Phreedum ain't Phree


Every now and again I have the opportunity to facilitate workshops about the role of identity, values, and roles as it relates to counseling those who have been sexually abused and or assaulted. I find it quite enjoyable and challenging. My audience is typically college students eager to help and heal the world. Kind of like me, kind of like Phreedum. However, amidst all of the good loving we want to give there is the need to acknowledge how our identity, values, and roles impact the way in which we see those we hope to serve.
As I talked with the students and challenged them to think about terms such as privilege, gender bias, class, we found ourselves talking about the American Dream. We found ourselves discussing what the dream is and isn’t. One of the participants who is from Europe shared that she grew up with the belief that America is the land of opportunity. When she first came to Philadelphia, and having visited several other US cities, she was struck by the poverty. “I know in Europe we have poverty but I guess we, well a lot of countries, have moved to a more social model and we have policies that kinda help curb the poverty. But here, there is just so much poverty here. I was really surprised.”

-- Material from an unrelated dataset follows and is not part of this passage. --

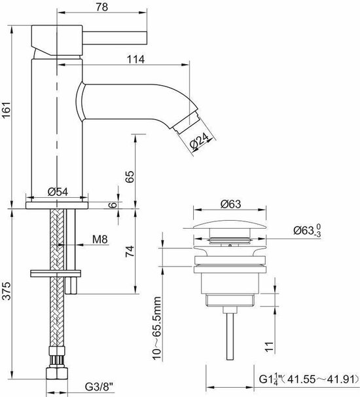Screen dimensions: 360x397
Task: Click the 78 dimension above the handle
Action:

After the workshop was over I continued to think about the sad surprise the student found when she came to the states. Amidst our nation’s glory she was overwhelmed by the pockets of our ugliness, poverty. And she wasn’t surprised that it existed, on the contrary, that it existed so much. Her observation bothered me. It bothered me that as a nation we struggle with our social responsibility one to another. We have so valued choice and protecting that right, that we have chosen inadvertently perhaps, to ignore the right to collectively support the welfare of one another. We have chosen to maintain systems that allow for “so much poverty here.”

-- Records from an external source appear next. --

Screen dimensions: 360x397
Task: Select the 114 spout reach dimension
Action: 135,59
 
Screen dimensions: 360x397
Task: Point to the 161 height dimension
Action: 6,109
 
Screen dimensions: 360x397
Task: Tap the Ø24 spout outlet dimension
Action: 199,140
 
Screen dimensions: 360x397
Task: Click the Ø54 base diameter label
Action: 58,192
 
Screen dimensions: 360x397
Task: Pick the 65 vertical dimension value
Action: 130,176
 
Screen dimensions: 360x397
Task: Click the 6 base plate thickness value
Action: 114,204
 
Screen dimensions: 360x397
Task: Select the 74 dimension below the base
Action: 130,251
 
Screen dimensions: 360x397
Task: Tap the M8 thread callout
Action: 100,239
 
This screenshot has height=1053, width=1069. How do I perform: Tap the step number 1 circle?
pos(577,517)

I’m not one to guilt trip others so I won’t do that in this post. However, I am one to challenge others. So, I challenge you to consider if your lifestyle is one that allows for the maintenance of so much poverty. I challenge you to challenge your representatives to address the stains on our nation’s robe of glory. I challenge you reader to think about the American Dream, and if we as a nation are trying to uphold a dream that in turn for so many maintains a nightmare. I challenge you to support Phreedum, to support your fellow citizens’ freedom.